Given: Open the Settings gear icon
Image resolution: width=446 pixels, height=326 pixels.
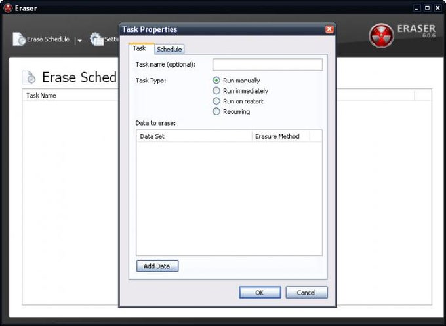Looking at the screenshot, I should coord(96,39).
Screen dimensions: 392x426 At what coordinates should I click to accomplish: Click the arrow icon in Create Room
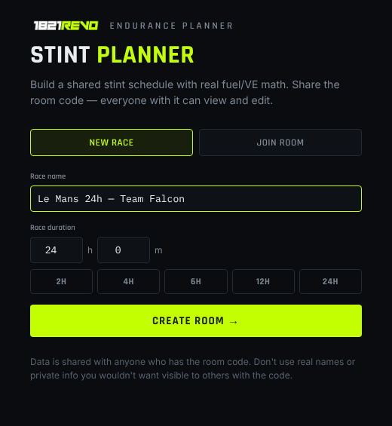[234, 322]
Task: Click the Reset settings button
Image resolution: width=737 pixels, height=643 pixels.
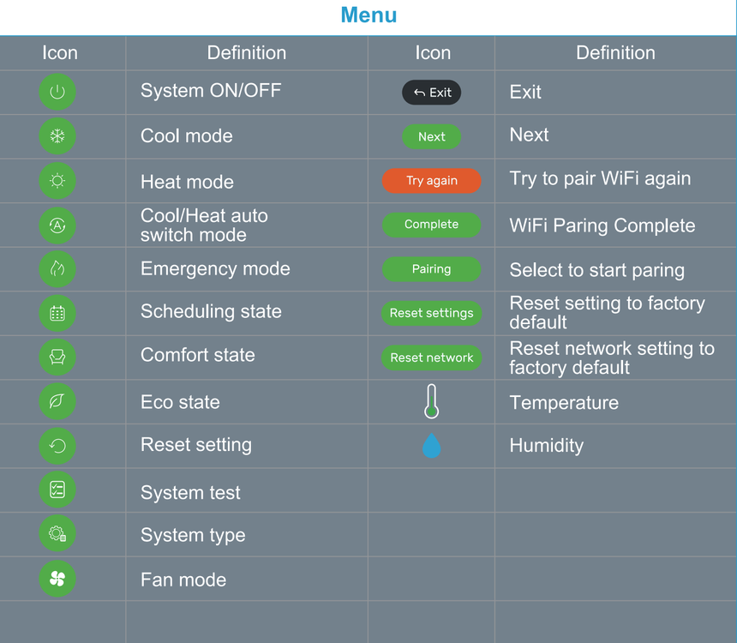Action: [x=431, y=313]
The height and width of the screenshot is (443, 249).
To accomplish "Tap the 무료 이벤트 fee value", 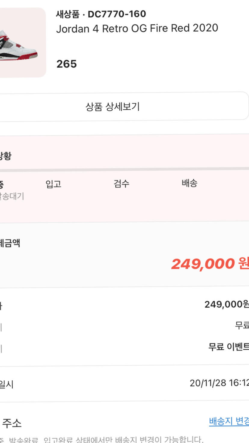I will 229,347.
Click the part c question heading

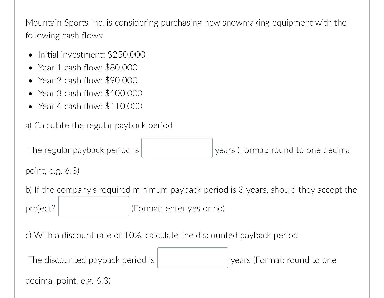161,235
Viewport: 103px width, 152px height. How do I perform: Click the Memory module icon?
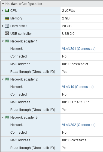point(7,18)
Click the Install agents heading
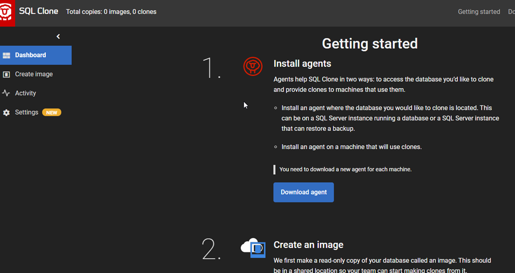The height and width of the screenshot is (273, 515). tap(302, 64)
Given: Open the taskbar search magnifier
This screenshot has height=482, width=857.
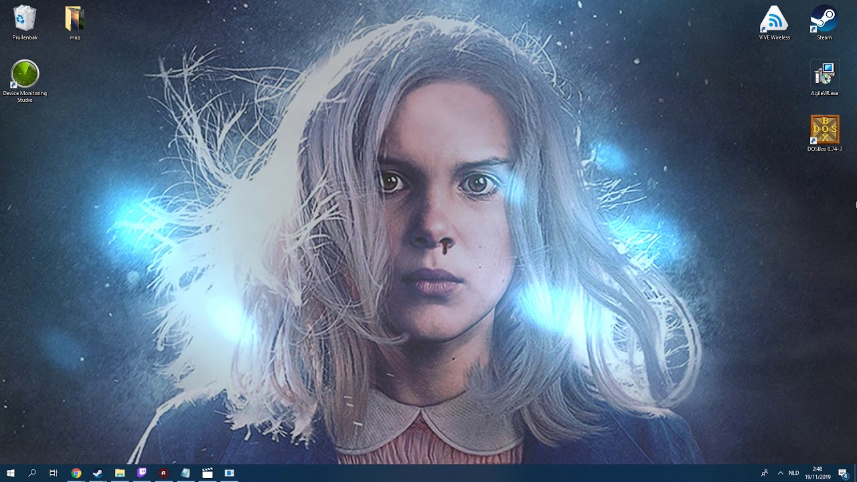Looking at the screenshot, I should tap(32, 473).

• • • •

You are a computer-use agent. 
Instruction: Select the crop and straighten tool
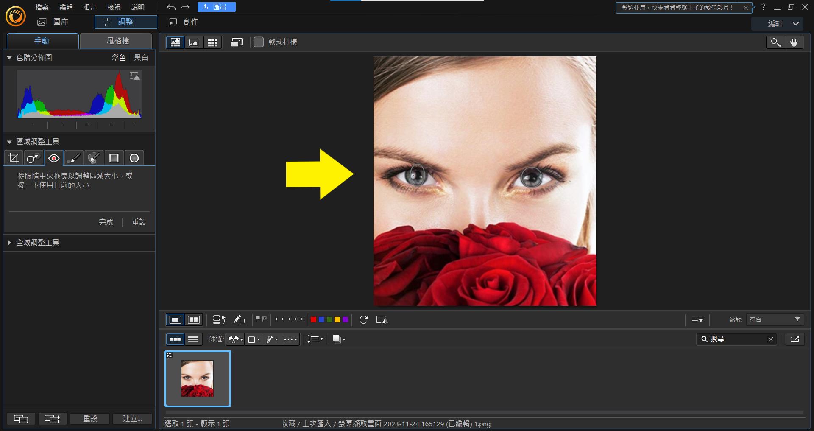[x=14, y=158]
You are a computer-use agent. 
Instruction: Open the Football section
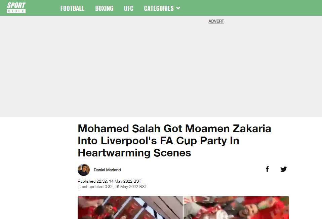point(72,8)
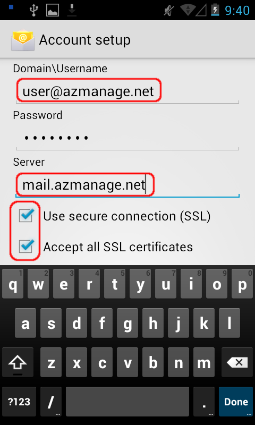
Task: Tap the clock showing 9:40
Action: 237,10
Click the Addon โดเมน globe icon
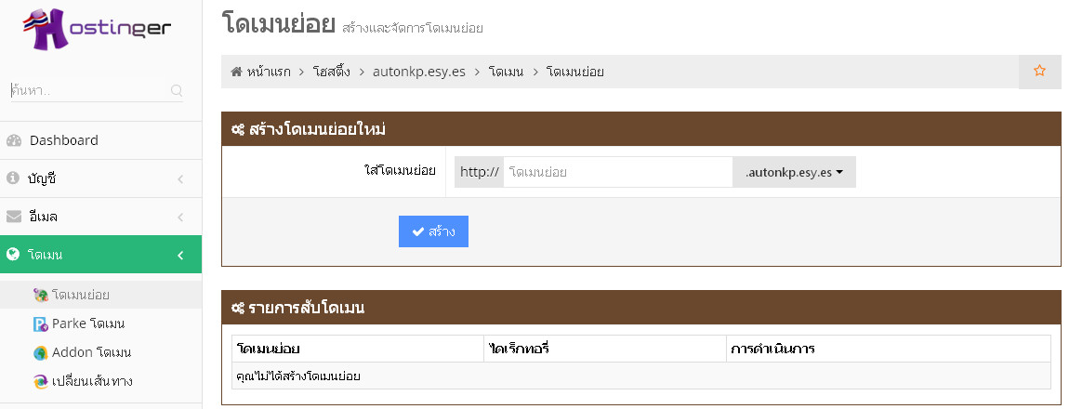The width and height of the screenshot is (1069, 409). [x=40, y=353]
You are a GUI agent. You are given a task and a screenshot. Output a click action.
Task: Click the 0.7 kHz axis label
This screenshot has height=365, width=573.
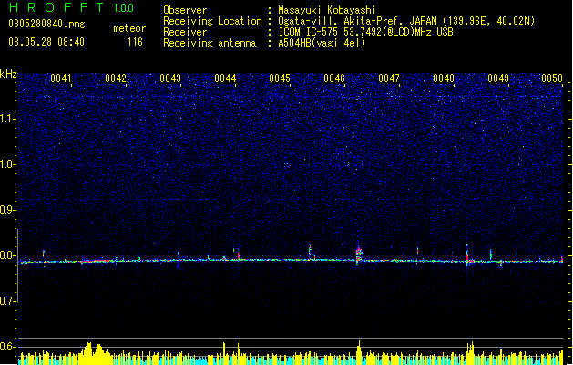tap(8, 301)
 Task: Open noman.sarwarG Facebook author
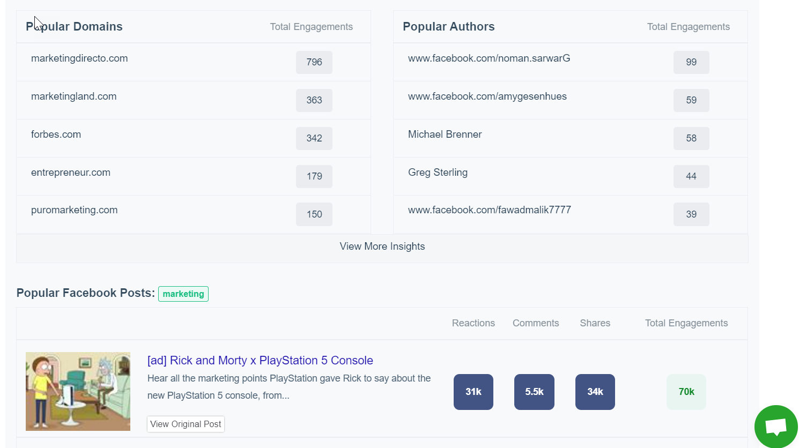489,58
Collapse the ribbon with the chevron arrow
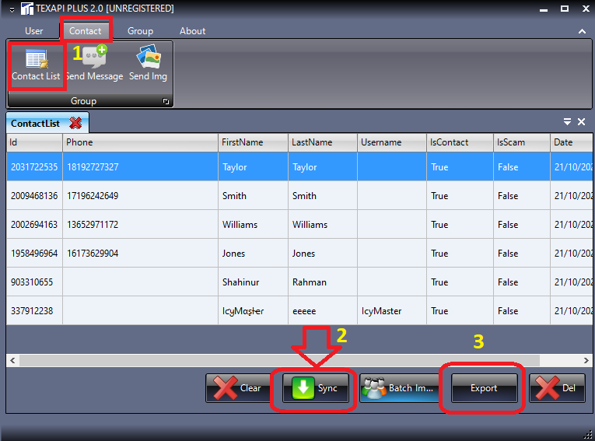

• • • •

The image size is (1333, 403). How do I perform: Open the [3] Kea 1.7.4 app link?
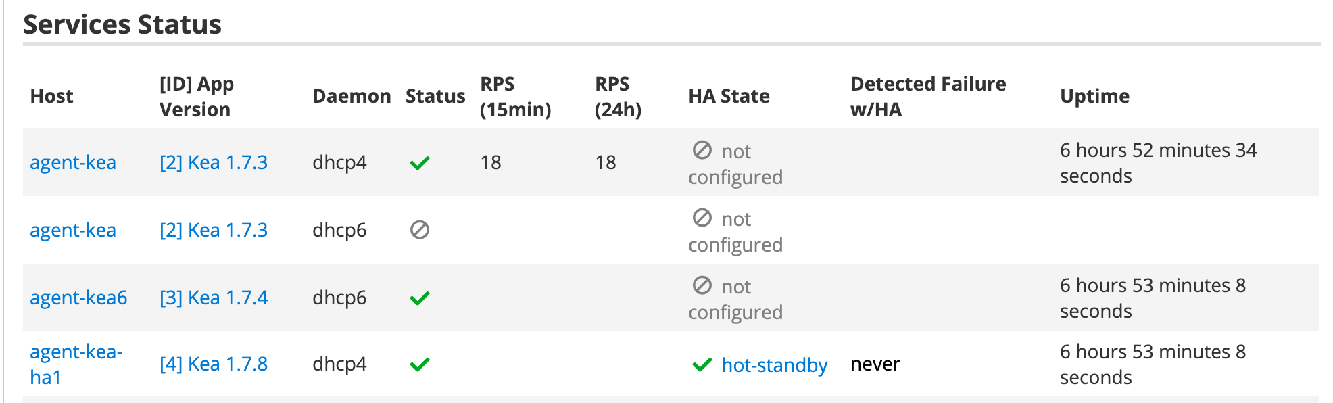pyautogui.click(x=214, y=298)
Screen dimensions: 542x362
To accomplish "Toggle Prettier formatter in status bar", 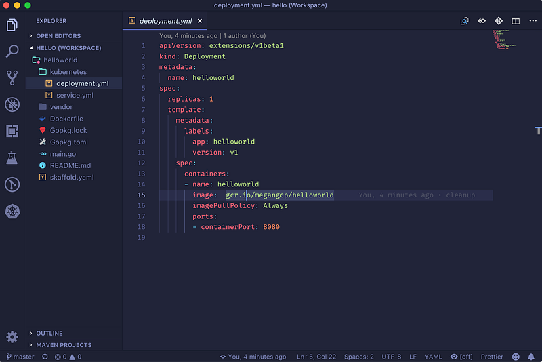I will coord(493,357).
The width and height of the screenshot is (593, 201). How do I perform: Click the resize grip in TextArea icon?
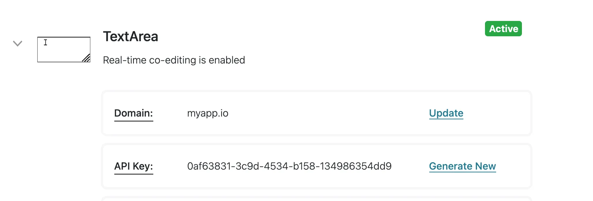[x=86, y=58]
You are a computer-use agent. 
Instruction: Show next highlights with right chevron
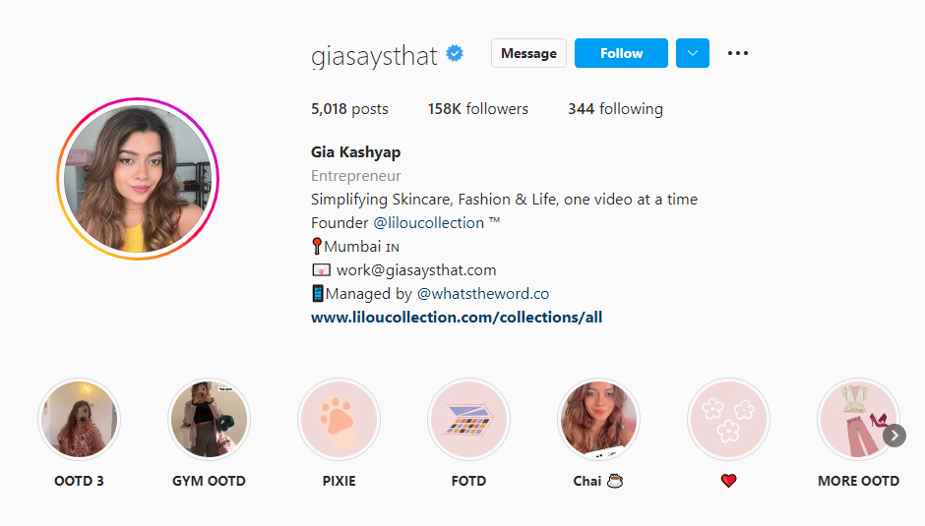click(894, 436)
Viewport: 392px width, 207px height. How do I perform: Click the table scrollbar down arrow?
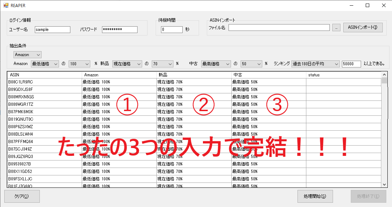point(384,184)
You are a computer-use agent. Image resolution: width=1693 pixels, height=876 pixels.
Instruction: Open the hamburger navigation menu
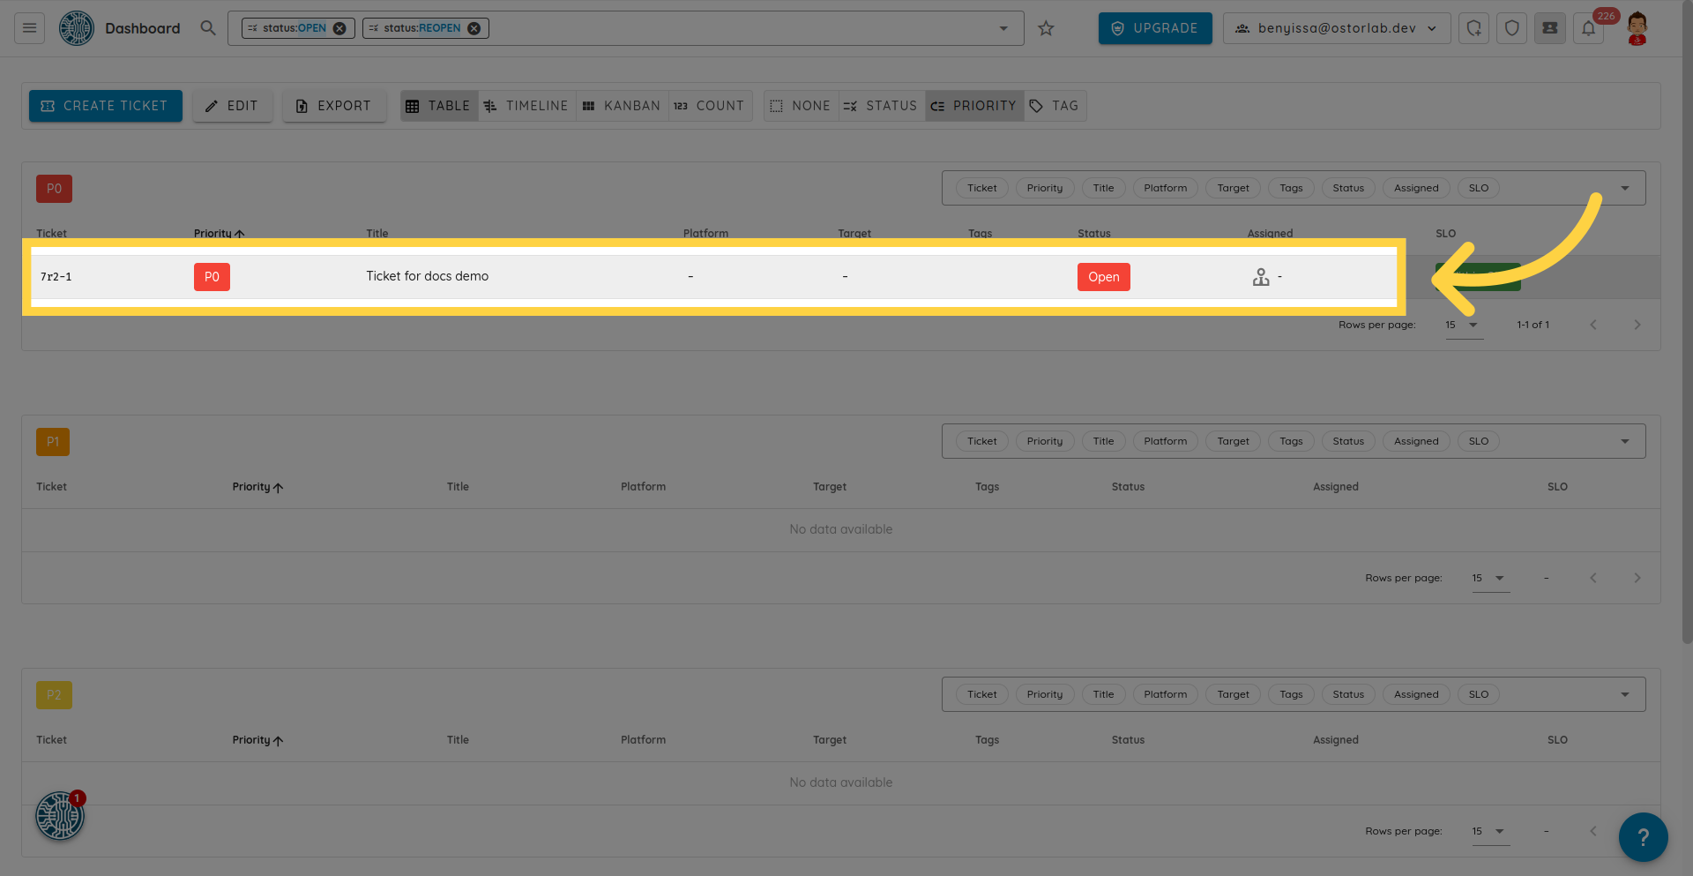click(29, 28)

• • • •

Output exactly the lines of the listing above that start with the one holding "Task: Open noman.sarwarG Facebook author" and go on through the one holding "Collapse the ribbon with the chevron arrow"; leave the pictures out.

 Task: Open noman.sarwarG Facebook author
489,58
Collapse the ribbon with the chevron arrow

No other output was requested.